Effects of Elevated Carbon Dioxide, Water, and Nutrients on Photosynthesis, Stomatal Conductance, and Total Chlorophyll Content of Young Loblolly Pine (Pinus taeda L.) Trees

Abstract

Global atmospheric carbon dioxide concentration, presently at about 350 μl 1-1, is expected to continue to increase in the future (Lindzen, 1993) and may double by the end of the next century (Gates, 1983; Keeling et al., 1989; Houghton and Woodwell, 1989). Higher levels of carbon dioxide may increase the growth rate of trees and the productivity of forests (Teskey, 1995).
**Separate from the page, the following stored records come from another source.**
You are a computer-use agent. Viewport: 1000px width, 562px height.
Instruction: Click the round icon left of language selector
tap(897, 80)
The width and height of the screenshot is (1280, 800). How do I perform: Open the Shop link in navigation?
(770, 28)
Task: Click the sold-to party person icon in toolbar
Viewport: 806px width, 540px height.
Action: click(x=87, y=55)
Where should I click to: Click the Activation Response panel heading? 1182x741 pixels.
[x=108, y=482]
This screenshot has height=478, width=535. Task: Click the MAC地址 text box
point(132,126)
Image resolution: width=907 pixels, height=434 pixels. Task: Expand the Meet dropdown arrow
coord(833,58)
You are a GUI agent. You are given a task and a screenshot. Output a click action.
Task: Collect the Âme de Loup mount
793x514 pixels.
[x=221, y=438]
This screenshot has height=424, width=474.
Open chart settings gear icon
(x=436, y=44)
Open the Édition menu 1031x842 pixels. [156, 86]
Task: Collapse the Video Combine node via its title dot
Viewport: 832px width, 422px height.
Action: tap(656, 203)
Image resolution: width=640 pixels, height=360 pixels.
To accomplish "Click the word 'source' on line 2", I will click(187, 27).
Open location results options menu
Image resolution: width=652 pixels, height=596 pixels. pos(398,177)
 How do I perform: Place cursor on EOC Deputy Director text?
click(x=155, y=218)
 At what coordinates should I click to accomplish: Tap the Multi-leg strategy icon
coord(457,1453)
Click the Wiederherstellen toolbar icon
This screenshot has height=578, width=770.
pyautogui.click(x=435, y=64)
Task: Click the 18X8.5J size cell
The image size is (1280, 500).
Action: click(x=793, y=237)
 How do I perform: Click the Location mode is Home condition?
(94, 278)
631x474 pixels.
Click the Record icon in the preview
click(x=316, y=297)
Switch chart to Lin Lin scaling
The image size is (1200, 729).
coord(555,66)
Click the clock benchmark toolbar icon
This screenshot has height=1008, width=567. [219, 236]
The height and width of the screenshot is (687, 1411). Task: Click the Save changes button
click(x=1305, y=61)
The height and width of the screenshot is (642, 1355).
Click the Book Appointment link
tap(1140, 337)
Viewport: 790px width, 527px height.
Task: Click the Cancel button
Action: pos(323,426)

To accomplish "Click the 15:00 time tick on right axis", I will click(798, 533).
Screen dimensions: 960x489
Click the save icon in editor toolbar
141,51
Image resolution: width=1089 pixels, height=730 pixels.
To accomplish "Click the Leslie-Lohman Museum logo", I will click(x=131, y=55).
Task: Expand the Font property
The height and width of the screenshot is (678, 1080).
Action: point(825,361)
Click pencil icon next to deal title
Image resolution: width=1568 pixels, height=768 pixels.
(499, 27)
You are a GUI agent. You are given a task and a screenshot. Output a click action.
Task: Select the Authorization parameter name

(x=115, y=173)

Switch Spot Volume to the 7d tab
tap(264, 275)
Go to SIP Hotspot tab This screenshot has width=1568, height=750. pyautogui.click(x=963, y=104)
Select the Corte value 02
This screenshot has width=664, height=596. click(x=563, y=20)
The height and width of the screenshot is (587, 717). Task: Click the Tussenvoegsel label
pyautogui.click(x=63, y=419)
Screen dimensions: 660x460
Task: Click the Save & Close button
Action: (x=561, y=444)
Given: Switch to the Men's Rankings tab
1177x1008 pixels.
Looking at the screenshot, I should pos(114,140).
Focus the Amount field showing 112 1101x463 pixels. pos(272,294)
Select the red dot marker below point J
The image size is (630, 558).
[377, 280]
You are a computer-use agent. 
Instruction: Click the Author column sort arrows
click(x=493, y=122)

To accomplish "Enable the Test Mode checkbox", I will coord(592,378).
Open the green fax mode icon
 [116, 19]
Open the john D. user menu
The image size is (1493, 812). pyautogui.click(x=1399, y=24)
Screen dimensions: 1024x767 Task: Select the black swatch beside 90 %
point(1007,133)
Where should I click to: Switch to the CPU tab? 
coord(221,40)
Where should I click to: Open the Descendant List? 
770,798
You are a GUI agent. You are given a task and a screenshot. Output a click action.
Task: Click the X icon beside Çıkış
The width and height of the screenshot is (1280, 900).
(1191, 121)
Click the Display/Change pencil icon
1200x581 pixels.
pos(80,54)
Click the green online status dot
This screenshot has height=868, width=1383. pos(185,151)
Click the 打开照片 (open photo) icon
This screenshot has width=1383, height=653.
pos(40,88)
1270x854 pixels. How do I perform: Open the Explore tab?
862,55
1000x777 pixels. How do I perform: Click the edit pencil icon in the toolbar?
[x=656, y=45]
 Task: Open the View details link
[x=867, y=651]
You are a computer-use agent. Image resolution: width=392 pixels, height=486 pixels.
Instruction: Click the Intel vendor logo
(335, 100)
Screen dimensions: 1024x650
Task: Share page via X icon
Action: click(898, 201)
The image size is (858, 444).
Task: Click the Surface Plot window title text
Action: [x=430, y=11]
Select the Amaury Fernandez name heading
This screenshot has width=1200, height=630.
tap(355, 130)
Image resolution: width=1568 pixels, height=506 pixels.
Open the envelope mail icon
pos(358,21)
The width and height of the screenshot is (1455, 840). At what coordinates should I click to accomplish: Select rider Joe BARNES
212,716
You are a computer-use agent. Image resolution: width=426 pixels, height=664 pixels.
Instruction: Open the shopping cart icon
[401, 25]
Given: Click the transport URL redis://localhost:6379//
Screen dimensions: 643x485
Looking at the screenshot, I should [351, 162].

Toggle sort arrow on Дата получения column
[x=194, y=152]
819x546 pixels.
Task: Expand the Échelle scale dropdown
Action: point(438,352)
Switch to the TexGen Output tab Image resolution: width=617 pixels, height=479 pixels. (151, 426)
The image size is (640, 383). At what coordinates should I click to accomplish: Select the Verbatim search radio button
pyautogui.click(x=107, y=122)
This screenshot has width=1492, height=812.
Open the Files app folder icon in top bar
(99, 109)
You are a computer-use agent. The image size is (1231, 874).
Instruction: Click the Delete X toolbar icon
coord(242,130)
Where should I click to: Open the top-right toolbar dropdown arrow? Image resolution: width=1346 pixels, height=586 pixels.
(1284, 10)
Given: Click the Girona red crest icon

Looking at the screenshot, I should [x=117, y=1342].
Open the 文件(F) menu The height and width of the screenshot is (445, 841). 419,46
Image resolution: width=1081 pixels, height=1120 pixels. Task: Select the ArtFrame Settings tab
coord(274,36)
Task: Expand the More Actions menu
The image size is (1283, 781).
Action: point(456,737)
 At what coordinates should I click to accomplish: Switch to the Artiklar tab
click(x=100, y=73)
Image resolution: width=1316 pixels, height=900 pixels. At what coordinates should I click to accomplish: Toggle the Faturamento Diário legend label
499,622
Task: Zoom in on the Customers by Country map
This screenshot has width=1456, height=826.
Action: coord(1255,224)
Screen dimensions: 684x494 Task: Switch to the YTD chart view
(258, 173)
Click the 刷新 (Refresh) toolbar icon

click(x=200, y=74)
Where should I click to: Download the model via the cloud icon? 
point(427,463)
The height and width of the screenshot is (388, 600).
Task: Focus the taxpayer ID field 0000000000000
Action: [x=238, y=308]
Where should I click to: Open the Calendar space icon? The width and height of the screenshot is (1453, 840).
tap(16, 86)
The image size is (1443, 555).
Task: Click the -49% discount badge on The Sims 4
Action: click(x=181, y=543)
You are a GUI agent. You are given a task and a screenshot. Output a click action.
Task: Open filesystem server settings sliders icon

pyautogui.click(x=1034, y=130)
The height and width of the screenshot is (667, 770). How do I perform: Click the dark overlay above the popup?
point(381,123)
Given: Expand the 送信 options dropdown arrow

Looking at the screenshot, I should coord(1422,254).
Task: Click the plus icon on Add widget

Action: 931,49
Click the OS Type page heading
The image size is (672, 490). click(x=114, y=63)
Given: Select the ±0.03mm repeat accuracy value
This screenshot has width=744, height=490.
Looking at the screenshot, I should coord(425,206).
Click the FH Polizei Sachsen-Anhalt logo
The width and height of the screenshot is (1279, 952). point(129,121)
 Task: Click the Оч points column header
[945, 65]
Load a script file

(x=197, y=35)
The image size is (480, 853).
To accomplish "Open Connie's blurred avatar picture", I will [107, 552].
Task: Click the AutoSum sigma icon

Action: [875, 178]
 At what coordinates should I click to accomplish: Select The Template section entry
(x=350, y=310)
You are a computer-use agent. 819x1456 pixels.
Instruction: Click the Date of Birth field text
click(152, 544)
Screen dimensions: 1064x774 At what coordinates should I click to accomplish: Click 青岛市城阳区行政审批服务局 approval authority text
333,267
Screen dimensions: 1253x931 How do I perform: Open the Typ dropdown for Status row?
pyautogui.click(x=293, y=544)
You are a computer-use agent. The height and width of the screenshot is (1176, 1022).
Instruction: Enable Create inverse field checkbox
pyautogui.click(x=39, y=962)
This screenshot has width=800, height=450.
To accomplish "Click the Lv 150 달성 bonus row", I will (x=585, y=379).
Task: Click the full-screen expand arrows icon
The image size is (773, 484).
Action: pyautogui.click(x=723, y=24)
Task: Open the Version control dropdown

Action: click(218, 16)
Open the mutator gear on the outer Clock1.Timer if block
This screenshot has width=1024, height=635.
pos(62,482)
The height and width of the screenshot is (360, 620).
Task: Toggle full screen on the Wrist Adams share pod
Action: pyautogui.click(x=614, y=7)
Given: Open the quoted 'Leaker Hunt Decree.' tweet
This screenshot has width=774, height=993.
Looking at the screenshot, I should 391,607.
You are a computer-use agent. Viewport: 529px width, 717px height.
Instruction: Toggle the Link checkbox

At the present-day, ambient carbon dioxide concentration and under optimal conditions, the photosynthesis of plants is limited by the supply of carbon dioxide (Arp, 1991). Numerous studies have shown increased plant growth in elevated levels of carbon dioxide (Higginbotham et al., 1983, 1985; Stewart and Hoddinott, 1993; Gunderson et al., 1993), but these studies have used potted seedlings, optimum levels of resources (including water and nutrients), and short-term exposure to higher carbon dioxide concentrations. Because seedlings differ from older trees both physiologically and morphologically (Cregg et al., 1989), it is unknown how much carbon gain in trees will be affected by long-term exposures to elevated carbon dioxide levels under field conditions in which water and nutrient availability may limit growth.